REQUIRED ACTION:
Only the text of the records belongs in the answer; the pictures must be dropped.

----

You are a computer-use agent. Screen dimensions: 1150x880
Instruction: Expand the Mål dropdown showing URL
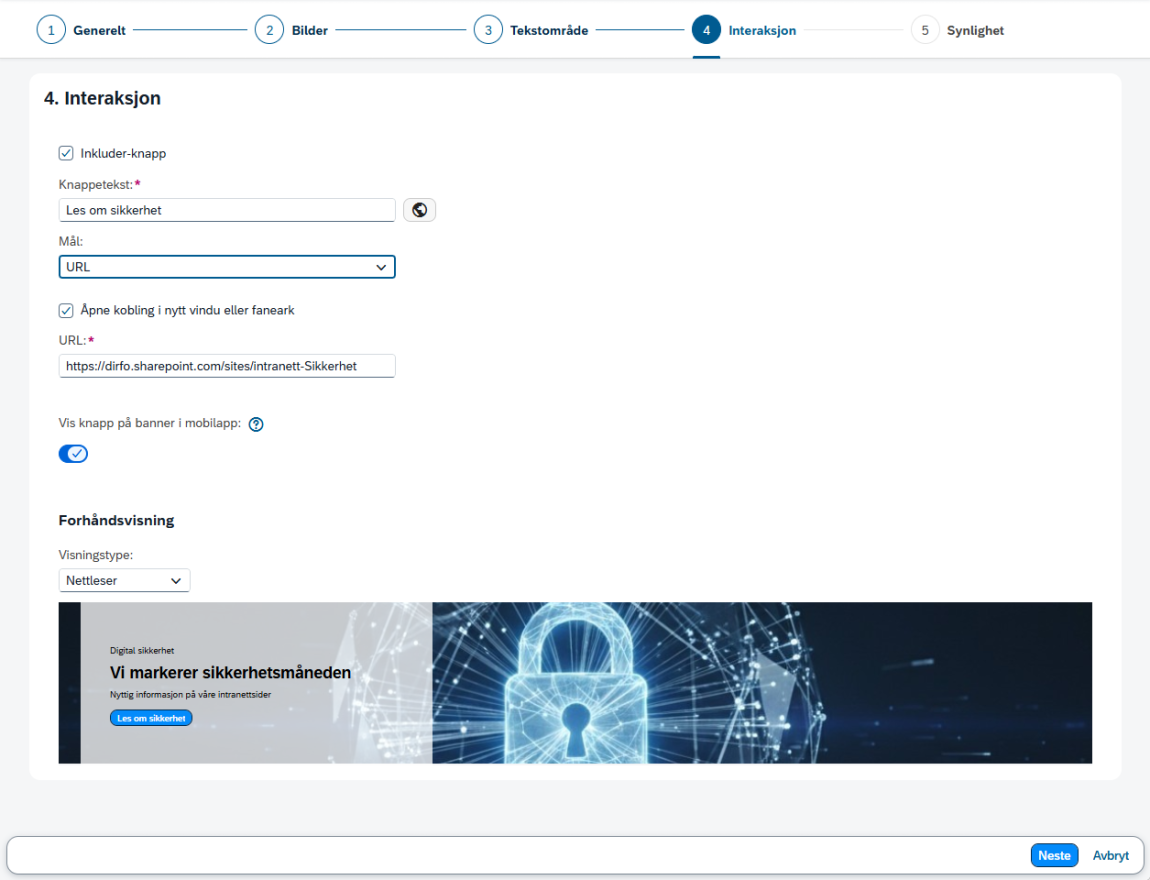coord(227,267)
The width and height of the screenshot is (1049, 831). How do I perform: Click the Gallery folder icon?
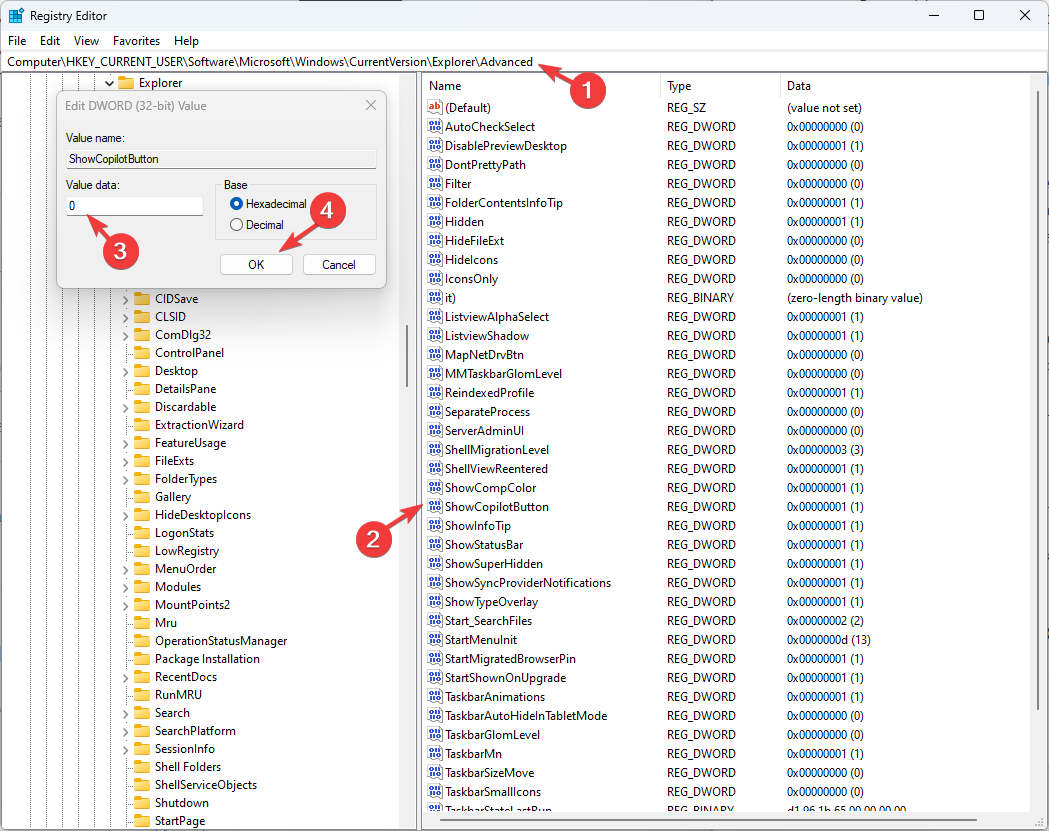[x=143, y=496]
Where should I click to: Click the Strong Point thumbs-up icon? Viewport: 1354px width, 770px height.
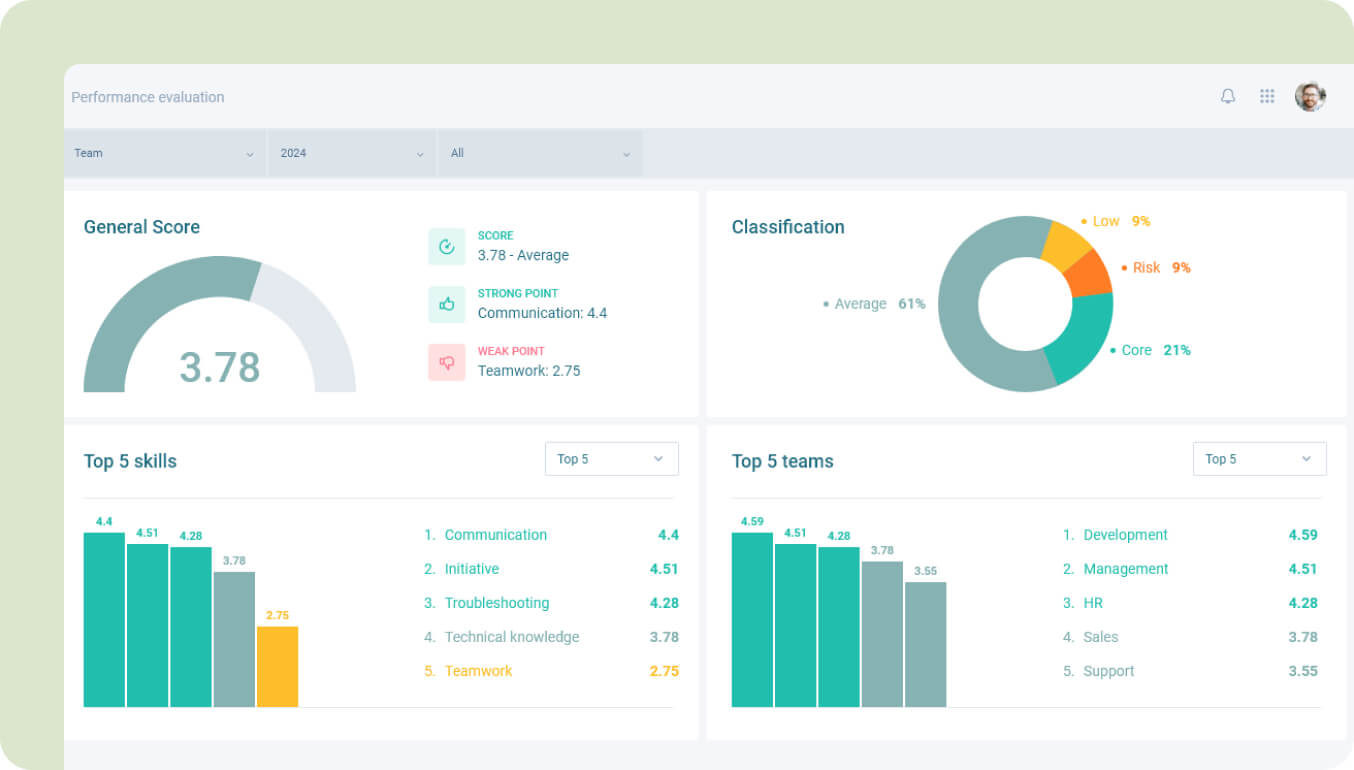coord(447,304)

----

COMPLETED EXERCISE:
You are a computer-use agent. Screen dimensions: 1150x880
Instruction: Expand the Mål dropdown showing URL
coord(227,267)
The width and height of the screenshot is (1049, 831). How do I perform: Click the Gallery folder icon?
[x=143, y=496]
Where should I click to: Click the Strong Point thumbs-up icon? Viewport: 1354px width, 770px height.
coord(447,304)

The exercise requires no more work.